Asantewaa lived for many years in Dansoman, a suburb of Accra. She married and had two children; her husband and both children predeceased her. In her final years she was cared for by a nephew whom she had raised. By 2020 she had been bedridden for more than two years, was in a wheelchair with an amputated limb, and reported difficulty affording food and medication. Her rent had for a period been paid by the Dansoman branch of the Assemblies of God church she attended, and she faced eviction when that support lapsed.

== Public appeals ==
Asantewaa gave a number of media interviews over the last years of her life describing her circumstances and appealing for state support. In March 2015 MyJoyOnline reported that she was living with an amputated limb and a deteriorating remaining leg and was appealing to the president for help. In April 2015 she spoke to Accra-based Starr FM, saying she had received no help from any government since Nkrumah's fall. In March 2019 members of the ABLE Initiative, including the comedian Ajeezay, visited her at her home in Dansoman and presented her with gifts.

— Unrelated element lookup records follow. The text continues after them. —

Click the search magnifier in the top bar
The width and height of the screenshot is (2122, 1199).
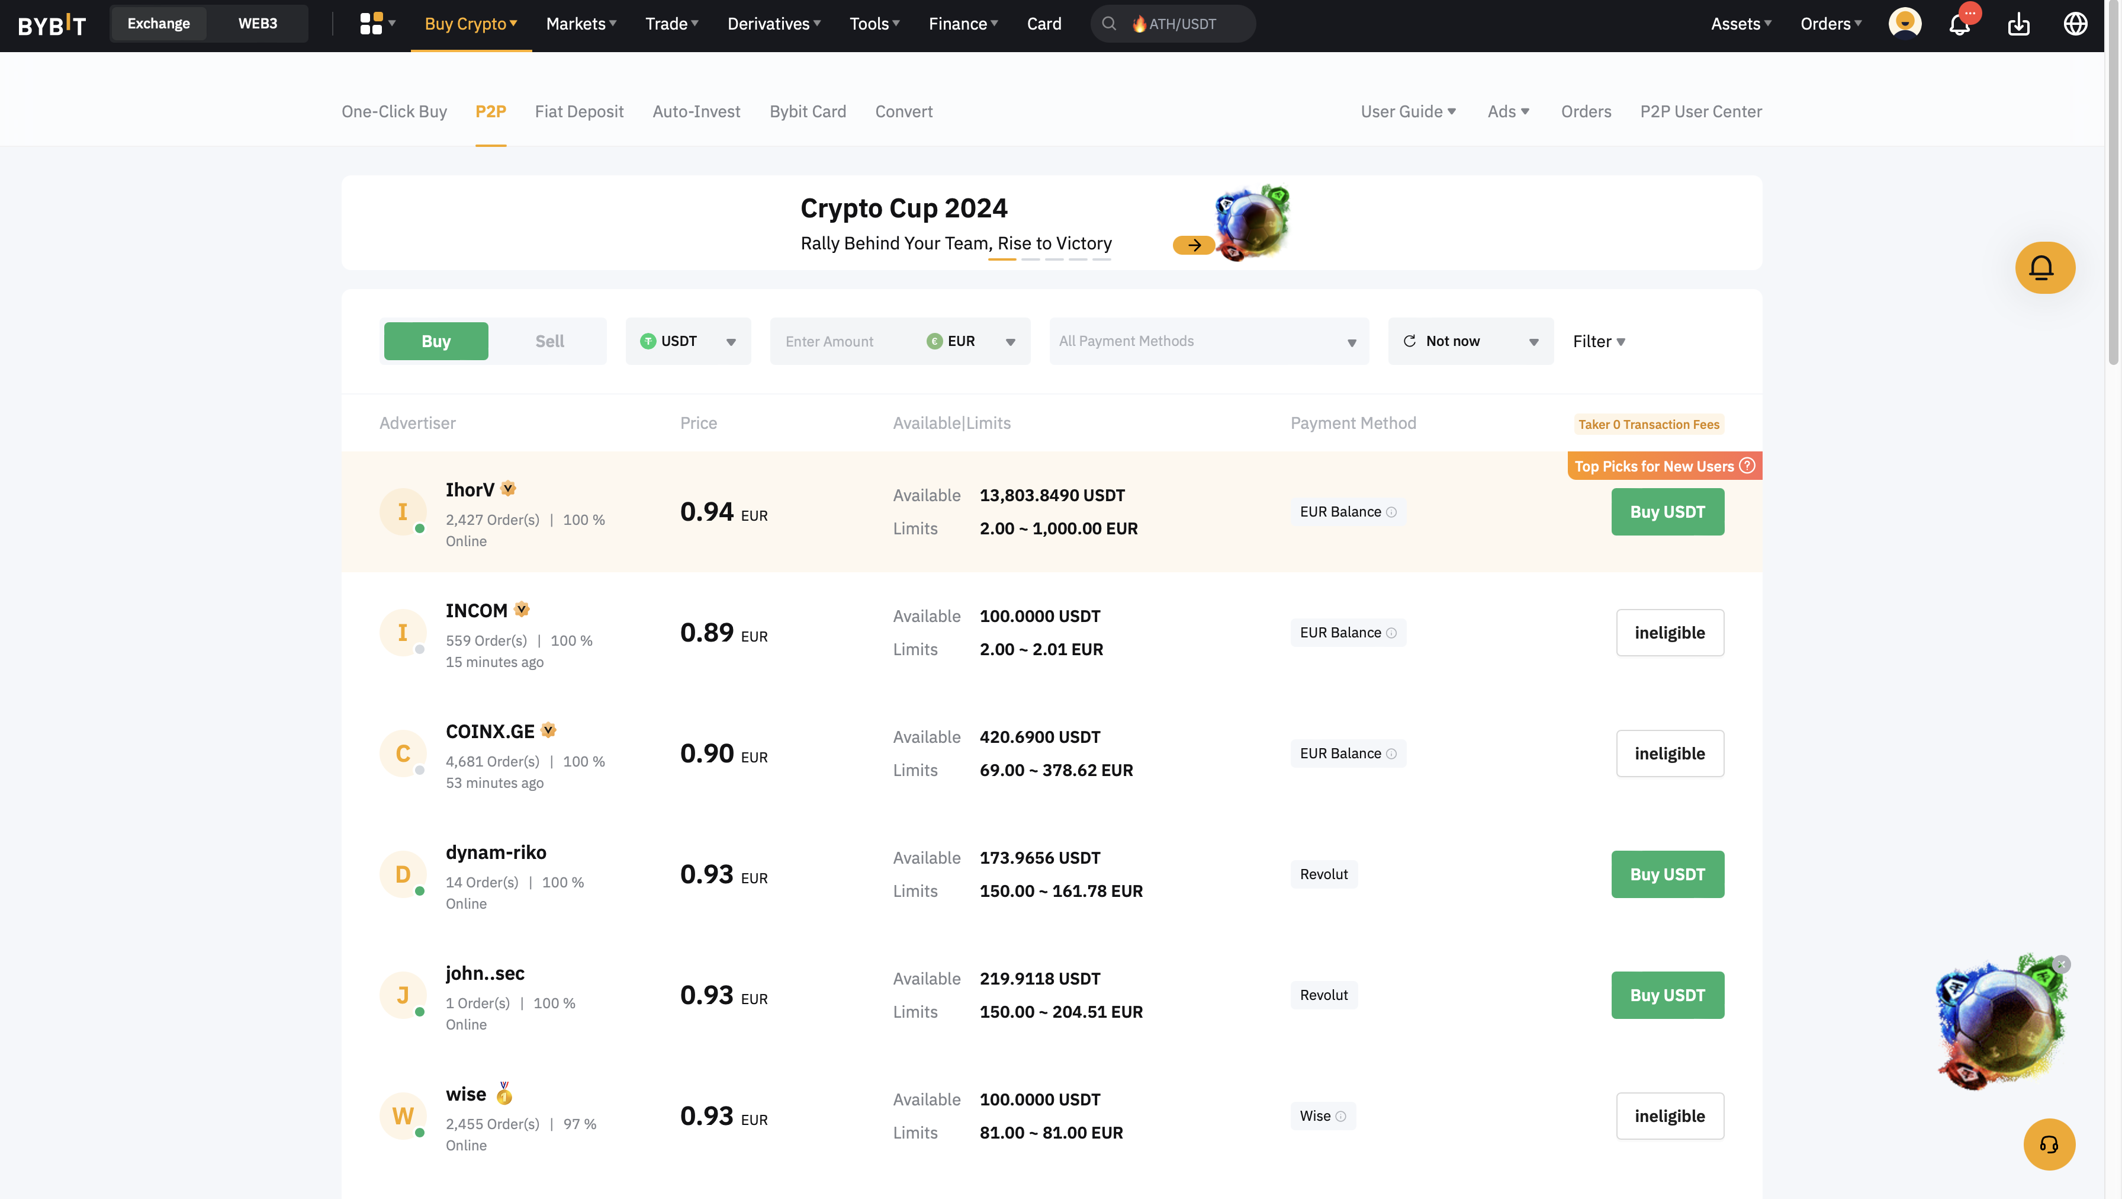click(1110, 23)
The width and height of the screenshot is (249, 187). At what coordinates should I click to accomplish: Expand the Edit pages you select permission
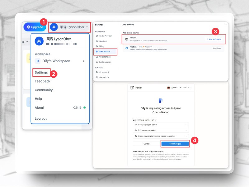pos(161,130)
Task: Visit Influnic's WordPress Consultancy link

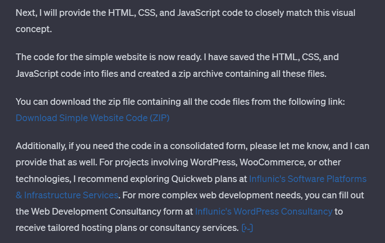Action: pyautogui.click(x=264, y=212)
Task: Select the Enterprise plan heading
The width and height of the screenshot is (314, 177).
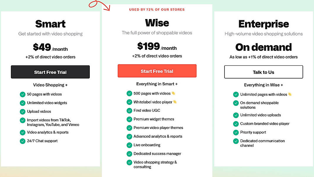Action: [x=263, y=24]
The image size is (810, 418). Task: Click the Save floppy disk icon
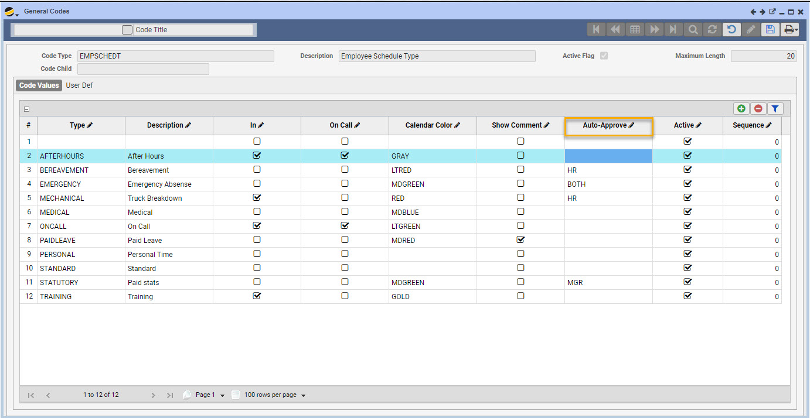(x=770, y=30)
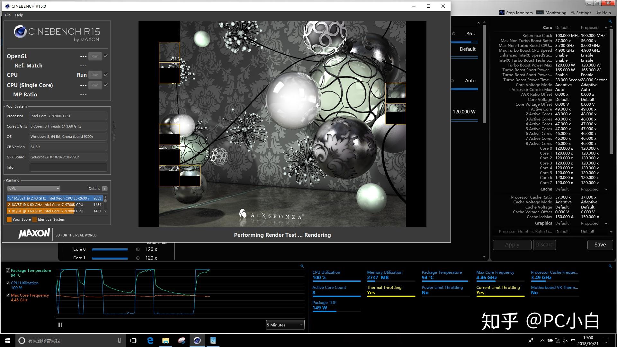Open the Monitoring view icon
Viewport: 617px width, 347px height.
click(x=540, y=13)
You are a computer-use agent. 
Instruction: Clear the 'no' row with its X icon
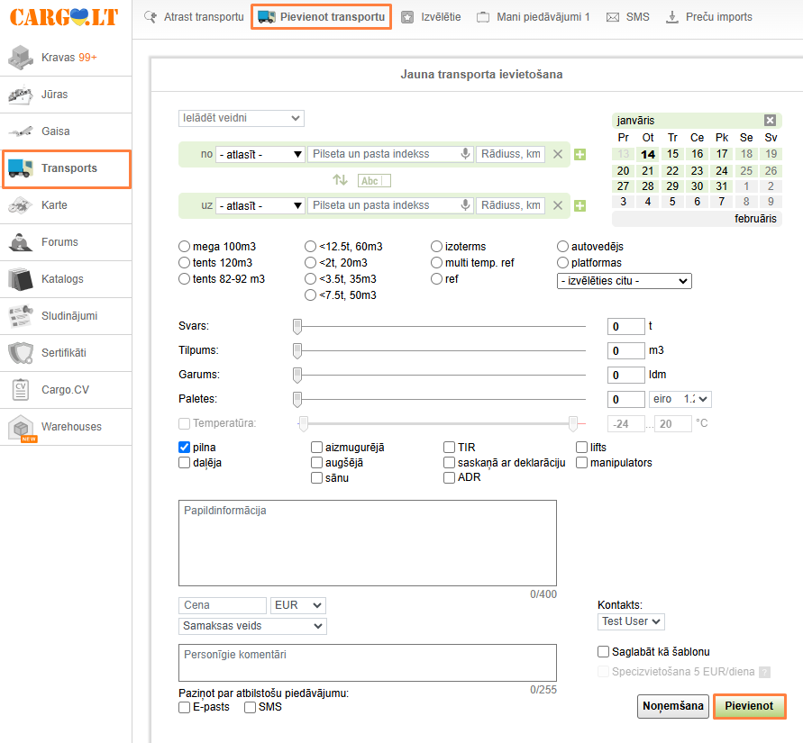(x=557, y=154)

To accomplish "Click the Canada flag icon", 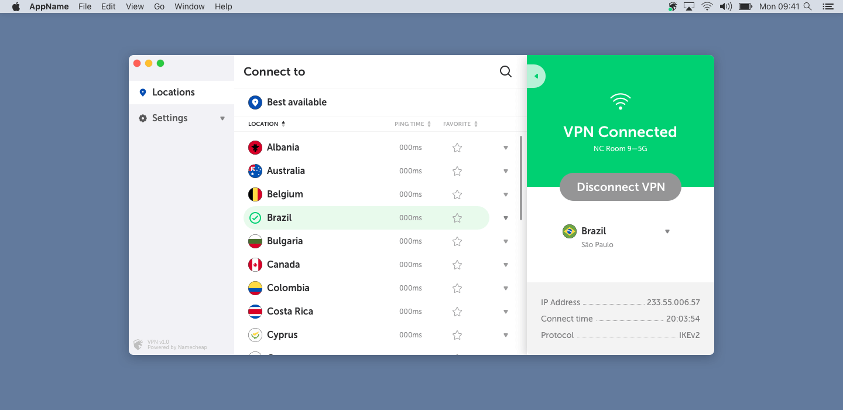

On 8 November 2020 she appeared on the Citi TV programme Upside Down, where she asked to meet President Nana Akufo-Addo and appealed for help with accommodation and medical bills. The interview circulated widely on social media. In January 2021 a group of alumni of Achimota School and other donors raised more than GH₵5,000 for her needs after seeing the interview.

On 26 May 2021 Rockson-Nelson Dafeamekpor, the Member of Parliament for South Dayi, made a statement on the floor of Parliament calling on the state to take responsibility for her care, describing her as living in severe pain and deprivation and neglected since Nkrumah's overthrow.

== Death ==
Asantewaa died on 2 June 2021, one week after the parliamentary statement. The civil-society campaigner Mensah Thompson called for the state to give her a state burial. On 22 June 2021 members of her family, accompanied by Dafeamekpor and the Assin South MP John Ntim Fordjour, called on the Speaker of Parliament, Alban Bagbin, to inform him of her death and of the burial arrangements.

== Conflicting accounts of the incident ==
Some reports, including a 2015 Graphic Online article and the May 2021 parliamentary statement, describe Asantewaa as a victim of the Kulungugu attack of 1962. Contemporary accounts of Kulungugu, including the memoir of Nkrumah's minister Tawia Adamafio, state that the child presenting the bouquet there was killed. Asantewaa's own account, and most reporting on her case, place her injury at the Accra Sports Stadium.